• Brief: Print the line containing "Where should I" and each line after it through the end of the material below, exactly as it appears, but skip the pictures.

• Information:
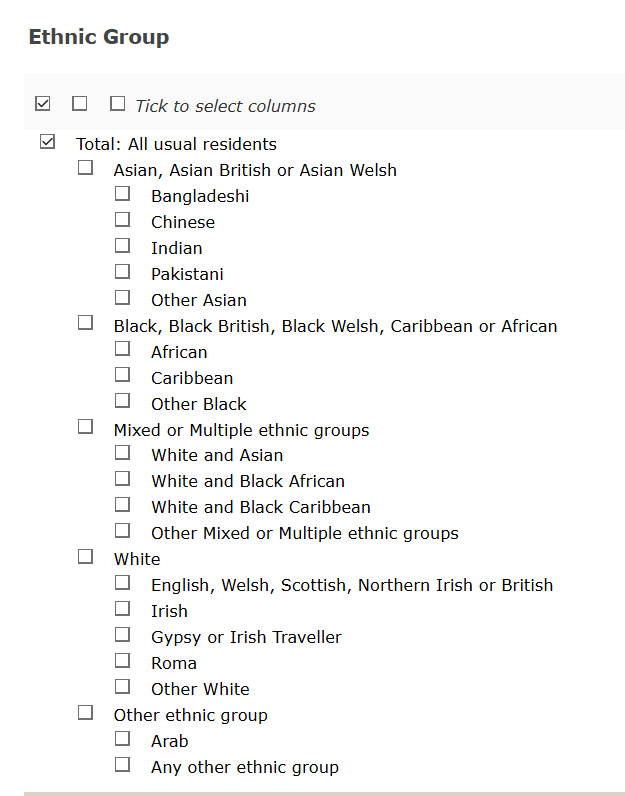Check the Pakistani option
625x796 pixels.
click(x=122, y=272)
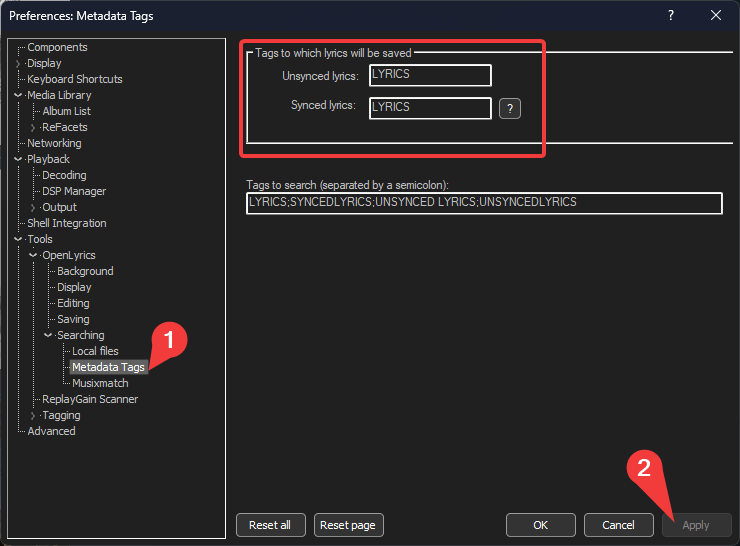Click the Tags to search text field
Screen dimensions: 740x546
(484, 203)
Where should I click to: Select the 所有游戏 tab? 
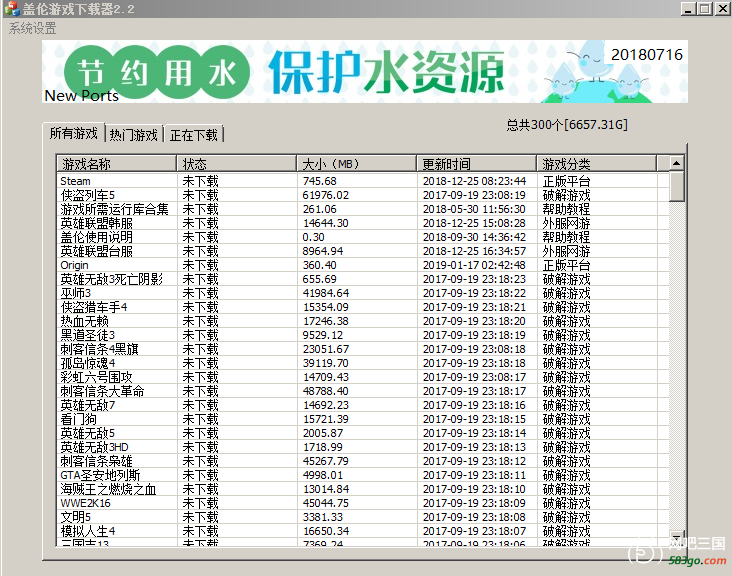tap(75, 133)
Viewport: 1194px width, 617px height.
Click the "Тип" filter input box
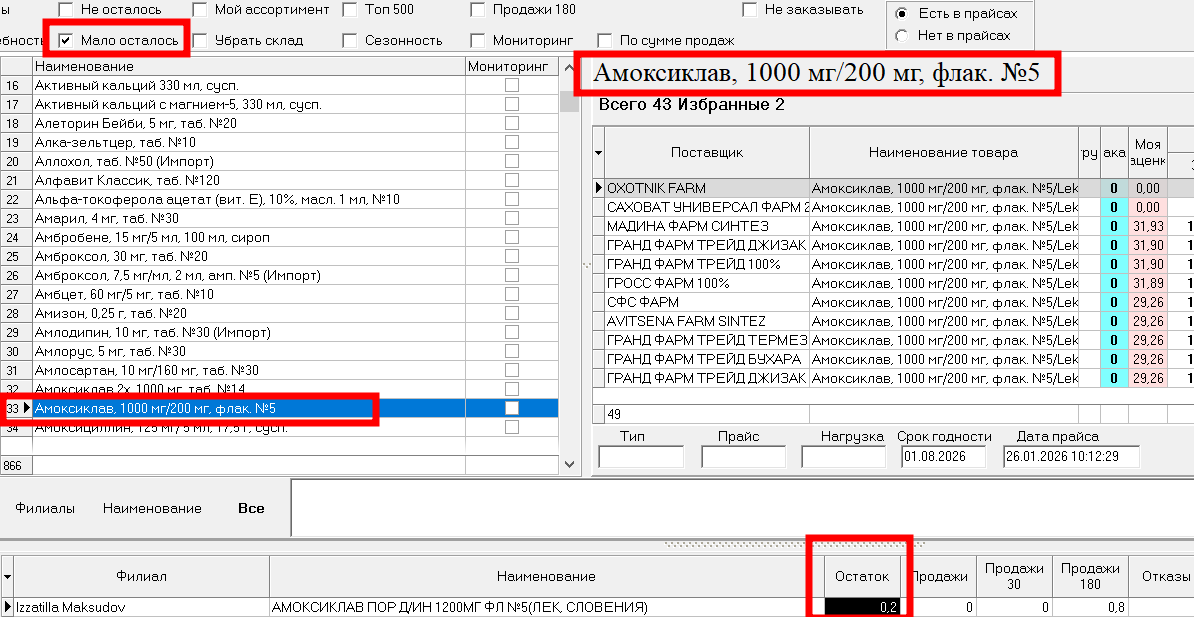click(x=639, y=455)
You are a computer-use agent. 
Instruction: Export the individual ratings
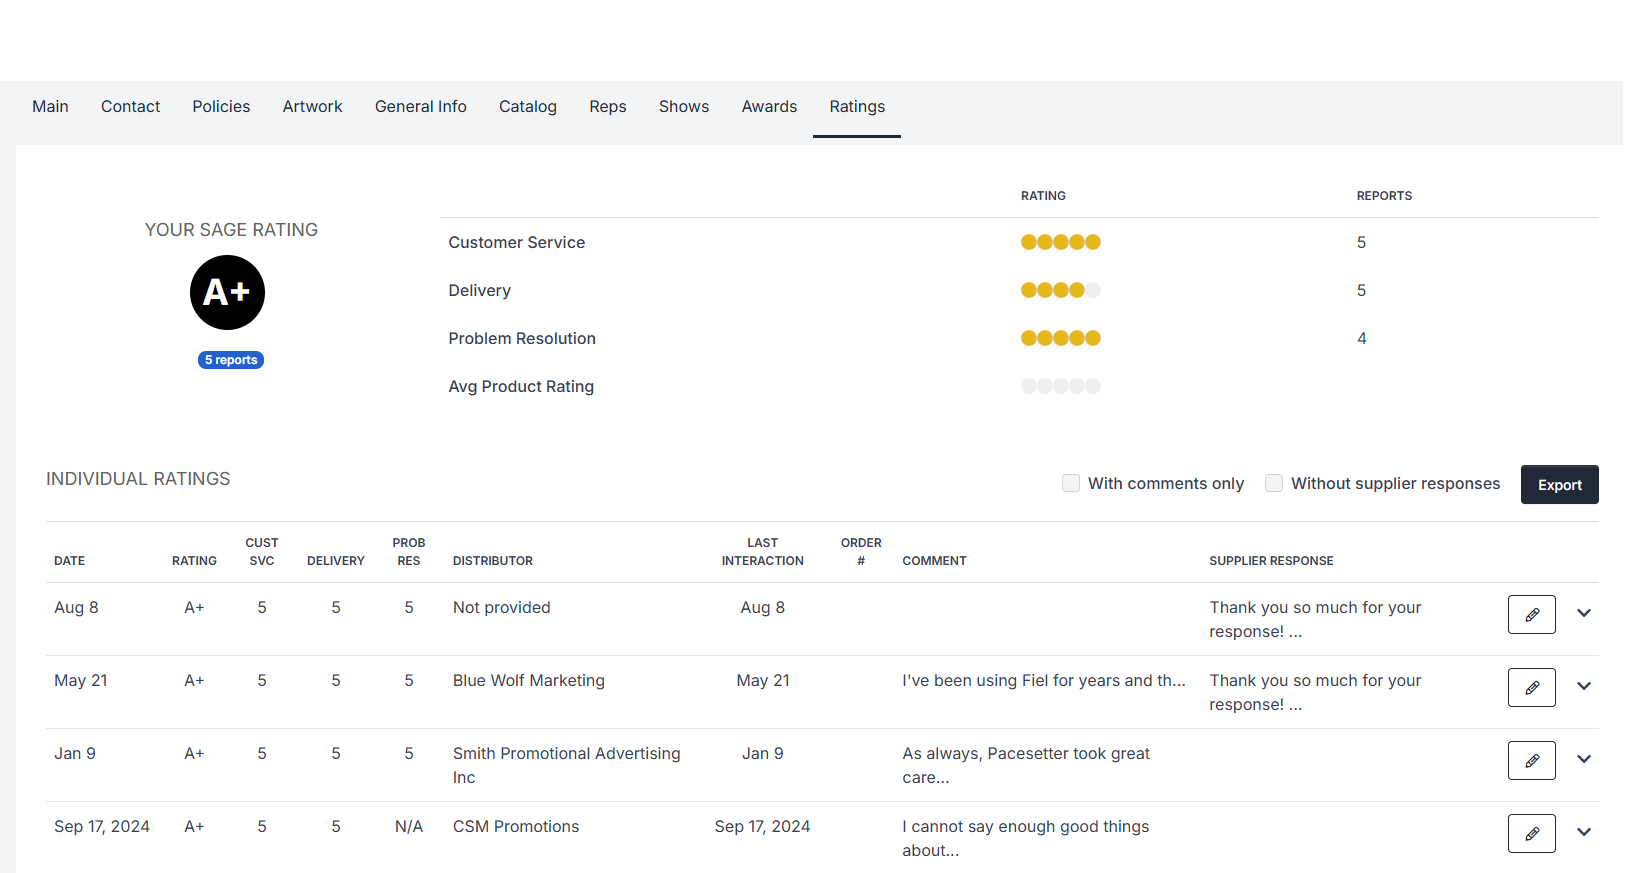click(x=1559, y=485)
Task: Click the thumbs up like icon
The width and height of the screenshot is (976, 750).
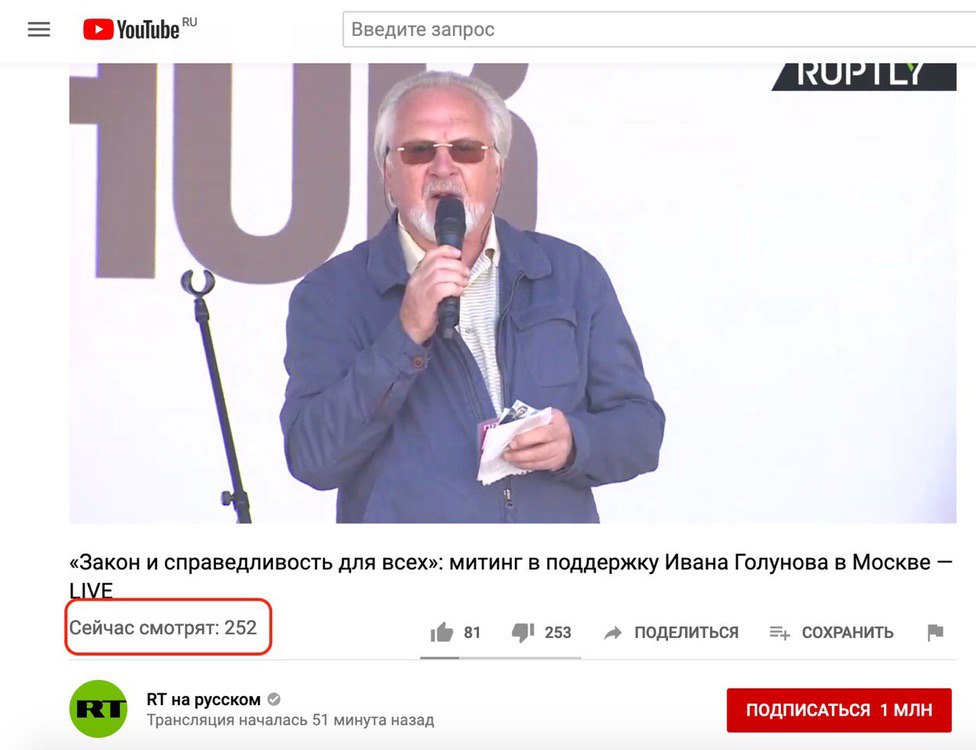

• Exercise output:
Where should I click to: Select the 所有游戏 tab? 
tap(75, 133)
Viewport: 1194px width, 617px height.
Click the "Тип" filter input box
click(x=639, y=455)
You are a computer-use agent. 
Instruction: Export the individual ratings
click(x=1559, y=485)
Task: Click the thumbs up like icon
The width and height of the screenshot is (976, 750).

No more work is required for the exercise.